[Stated exercise 1]: Transcribe the passage of the real estate security text that begins at the words "The Civil Code" and stops after "own attorney’s fees.".
[Stated exercise 2]: According to the real estate security text, how long does the expedited foreclosure procedure available to financial institutions take?

[Selected extract]:

The Civil Code states that buyers pay all the fees, expenses and
taxes required for conveyances unless agreed otherwise by the
parties. Each party covers their own attorney’s fees.

3.5 Legal Requirements Before an Entity Can Give Valid
Security

There are no mandatory legal rules or requirements that must be
complied with before an entity can give valid security over its
real estate assets, except for those imposed on financial entities
by the Financial and Monetary Code.

3.6 Formalities When a Borrower is in Default

The remedies against a debtor in default are enforced through a
specific judicial procedure at the first-instance court. It is a
three-step procedure, usually based on monetary default: the
creditor notifies a specific notice of payment to the debtor; when
the notice expires without payment being fulfilled by the debtor,
then the creditor files an embargo at the Registry of Title to
completely block any further registrations on the property, and
then initiates the court procedure for the foreclosure, which ends
in a public auction sale of the foreclosed property. All the rules
regarding the foreclosure are of public order. Foreclosure can only
be judicial; non-judicial foreclosure is prohibited by law.
Defaults other than monetary defaults are possible (unauthorised
distribution of dividends, unauthorised changes in the corporate
structure, etc) if properly established in the loan documents or
mortgage act and proven by the creditor.

The usual time for an ordinary foreclosure is around six to
twelve months. Financial institutions benefit from an expedited
procedure that takes around three to six months. In any case,
dilatory procedures can be initiated by the debtor or by any other
party with a registered right on the property.

[Dataset section]:
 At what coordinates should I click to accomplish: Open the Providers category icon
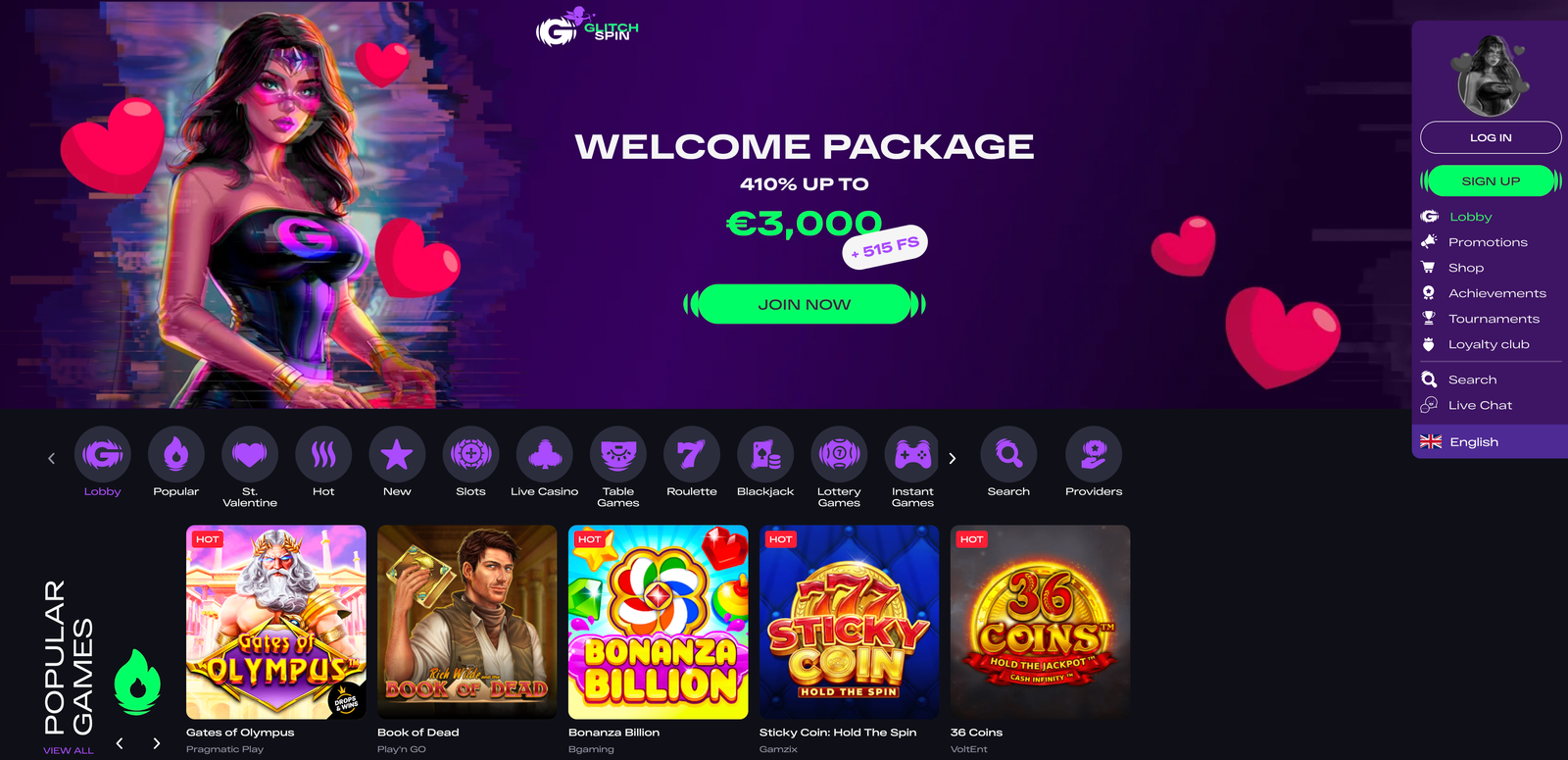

[Full output 1]:
The Civil Code states that buyers pay all the fees, expenses and
taxes required for conveyances unless agreed otherwise by the
parties. Each party covers their own attorney’s fees.

[Full output 2]: Around three to six months.